GDP Growth Falls Short of Expectations, Hits Two-Year Low

Apr 25, 2024

GDP Growth Falls Short of Expectations, Hits Two-Year Low

The U.S. economy expanded at a significantly slower pace than anticipated in the first quarter of 2024, with the Gross Domestic Product (GDP) growing at an annualized rate of 1.6 percent. This figure, reported by the Bureau of Economic Analysis (BEA), fell short of the expectations of analysts who had forecasted a 2.5 percent rise. It also marks a substantial decrease from the revised 3.4 percent growth rate in the fourth quarter of the previous year.


The slower growth has disrupted market predictions, which had previously been leaning towards the possibility of interest rate cuts by the Federal Reserve. The shockingly weak GDP data has also impacted the dollar's strength and has had a negative effect on equities around the globe.

As the U.S. heads towards the November election, President Joe Biden is relying on the strength of the economy to gain an edge over his Republican counterpart, Donald Trump. Nonetheless, borrowing costs are at their highest in 23 years, prompting traders to reassess the likelihood of rate cuts by the Fed due to persistent inflationary pressures.

The BEA's report also indicated a rise in the GDP deflator, a measure of inflation, to 3.1 percent, exceeding the expected 3.0 percent and raising from the 1.6 percent in the previous quarter. Core Personal Consumption Expenditures (PCE), excluding food and energy, saw a significant jump from 2.0 percent to 3.7 percent, surpassing estimates and suggesting mounting inflationary pressures.

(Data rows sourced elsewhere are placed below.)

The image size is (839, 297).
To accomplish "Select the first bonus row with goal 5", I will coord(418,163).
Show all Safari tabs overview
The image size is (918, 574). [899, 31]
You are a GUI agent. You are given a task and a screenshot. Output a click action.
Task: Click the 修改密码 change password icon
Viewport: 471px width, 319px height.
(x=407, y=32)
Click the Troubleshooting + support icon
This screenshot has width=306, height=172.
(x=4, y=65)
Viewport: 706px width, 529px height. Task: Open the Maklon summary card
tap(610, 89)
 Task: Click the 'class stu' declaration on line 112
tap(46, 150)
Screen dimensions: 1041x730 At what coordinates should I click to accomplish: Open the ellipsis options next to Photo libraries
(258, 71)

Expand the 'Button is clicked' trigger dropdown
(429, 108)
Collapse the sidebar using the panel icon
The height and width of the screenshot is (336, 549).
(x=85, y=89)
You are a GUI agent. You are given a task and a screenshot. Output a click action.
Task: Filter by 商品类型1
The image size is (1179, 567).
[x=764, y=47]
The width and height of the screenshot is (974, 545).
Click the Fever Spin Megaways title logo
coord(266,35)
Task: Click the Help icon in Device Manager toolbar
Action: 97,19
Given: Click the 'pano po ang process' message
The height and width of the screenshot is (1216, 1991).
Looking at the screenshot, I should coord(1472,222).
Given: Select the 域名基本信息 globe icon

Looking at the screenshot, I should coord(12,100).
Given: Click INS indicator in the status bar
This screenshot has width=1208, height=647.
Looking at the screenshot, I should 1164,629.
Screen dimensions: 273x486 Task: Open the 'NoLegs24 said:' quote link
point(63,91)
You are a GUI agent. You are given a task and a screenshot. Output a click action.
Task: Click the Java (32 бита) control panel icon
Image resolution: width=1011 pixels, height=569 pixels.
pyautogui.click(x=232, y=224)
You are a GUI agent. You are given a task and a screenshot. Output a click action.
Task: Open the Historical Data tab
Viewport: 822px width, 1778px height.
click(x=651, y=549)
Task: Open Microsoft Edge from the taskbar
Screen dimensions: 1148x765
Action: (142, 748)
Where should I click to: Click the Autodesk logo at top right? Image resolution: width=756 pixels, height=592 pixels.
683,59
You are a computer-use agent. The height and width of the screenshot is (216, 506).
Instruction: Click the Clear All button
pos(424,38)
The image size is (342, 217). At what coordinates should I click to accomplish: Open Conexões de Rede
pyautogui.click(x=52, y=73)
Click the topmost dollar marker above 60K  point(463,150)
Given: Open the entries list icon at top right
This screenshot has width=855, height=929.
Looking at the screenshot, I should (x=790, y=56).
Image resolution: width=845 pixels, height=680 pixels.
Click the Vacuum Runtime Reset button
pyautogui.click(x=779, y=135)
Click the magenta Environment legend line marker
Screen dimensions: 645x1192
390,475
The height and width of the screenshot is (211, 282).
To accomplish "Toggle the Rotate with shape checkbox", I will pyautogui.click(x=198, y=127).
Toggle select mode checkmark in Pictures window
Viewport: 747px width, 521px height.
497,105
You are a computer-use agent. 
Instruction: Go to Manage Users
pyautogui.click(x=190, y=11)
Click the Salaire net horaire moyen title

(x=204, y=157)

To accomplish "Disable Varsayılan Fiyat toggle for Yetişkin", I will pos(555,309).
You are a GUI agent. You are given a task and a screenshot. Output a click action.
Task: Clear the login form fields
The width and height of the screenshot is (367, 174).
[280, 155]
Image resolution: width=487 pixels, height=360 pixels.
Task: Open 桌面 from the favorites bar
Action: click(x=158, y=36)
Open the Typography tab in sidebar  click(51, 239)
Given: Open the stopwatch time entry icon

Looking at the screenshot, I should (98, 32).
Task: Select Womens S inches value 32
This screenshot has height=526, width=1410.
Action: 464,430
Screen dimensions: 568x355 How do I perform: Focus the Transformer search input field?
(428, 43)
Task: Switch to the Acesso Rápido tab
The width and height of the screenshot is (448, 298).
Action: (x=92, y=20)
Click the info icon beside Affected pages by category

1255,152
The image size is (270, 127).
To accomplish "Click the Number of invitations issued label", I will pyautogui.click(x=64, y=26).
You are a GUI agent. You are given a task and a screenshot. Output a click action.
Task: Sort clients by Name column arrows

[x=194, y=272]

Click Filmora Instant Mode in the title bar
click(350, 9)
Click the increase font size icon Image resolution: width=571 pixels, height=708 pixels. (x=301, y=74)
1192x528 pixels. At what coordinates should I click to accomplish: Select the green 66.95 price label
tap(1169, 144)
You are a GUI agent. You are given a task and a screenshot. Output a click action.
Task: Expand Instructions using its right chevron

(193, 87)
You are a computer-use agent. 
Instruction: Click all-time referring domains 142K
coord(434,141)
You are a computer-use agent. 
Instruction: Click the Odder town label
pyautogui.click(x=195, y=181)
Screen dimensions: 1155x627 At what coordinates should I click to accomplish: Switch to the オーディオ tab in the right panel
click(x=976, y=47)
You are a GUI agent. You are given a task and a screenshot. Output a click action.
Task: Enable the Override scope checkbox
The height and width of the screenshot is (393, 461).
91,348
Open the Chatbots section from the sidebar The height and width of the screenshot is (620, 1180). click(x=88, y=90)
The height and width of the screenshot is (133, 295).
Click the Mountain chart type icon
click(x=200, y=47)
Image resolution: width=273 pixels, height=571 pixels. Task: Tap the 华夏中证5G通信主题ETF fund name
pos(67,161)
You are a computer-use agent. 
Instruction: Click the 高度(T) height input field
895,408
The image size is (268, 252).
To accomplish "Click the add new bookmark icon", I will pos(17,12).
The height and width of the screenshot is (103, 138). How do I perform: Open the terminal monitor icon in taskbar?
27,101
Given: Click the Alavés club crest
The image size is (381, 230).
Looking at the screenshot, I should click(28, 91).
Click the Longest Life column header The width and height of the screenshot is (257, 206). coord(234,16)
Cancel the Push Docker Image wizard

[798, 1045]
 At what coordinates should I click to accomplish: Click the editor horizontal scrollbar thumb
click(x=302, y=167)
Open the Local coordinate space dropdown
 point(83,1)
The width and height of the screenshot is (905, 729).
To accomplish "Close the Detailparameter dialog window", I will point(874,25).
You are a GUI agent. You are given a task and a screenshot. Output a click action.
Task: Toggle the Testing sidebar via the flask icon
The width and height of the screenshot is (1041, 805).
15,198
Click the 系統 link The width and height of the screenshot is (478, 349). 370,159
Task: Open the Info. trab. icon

Analyzing the components of the GDP, the BEA noted that the increase in Q1 was primarily driven by consumer spending, particularly in services such as health care and financial services, and housing investments. However, these gains were partly offset by decreases in inventory investment, particularly in wholesale trade and manufacturing. Additionally, there was a deceleration in consumer spending, exports, and government spending, with imports showing an acceleration.


The data further reveals that personal consumption, while still contributing positively to the GDP, has declined compared to the previous quarter. Fixed investment saw a modest rise, while changes in private inventories continued to detract from overall GDP. Net trade also had a negative impact on GDP growth for the quarter.


The report's inflation data, represented by the increase in PCE price index, suggests that the U.S. could be facing a risk of stagflation—a combination of stagnant growth and high inflation. This complex economic scenario poses a challenge for the Federal Reserve in determining the appropriate monetary policy response.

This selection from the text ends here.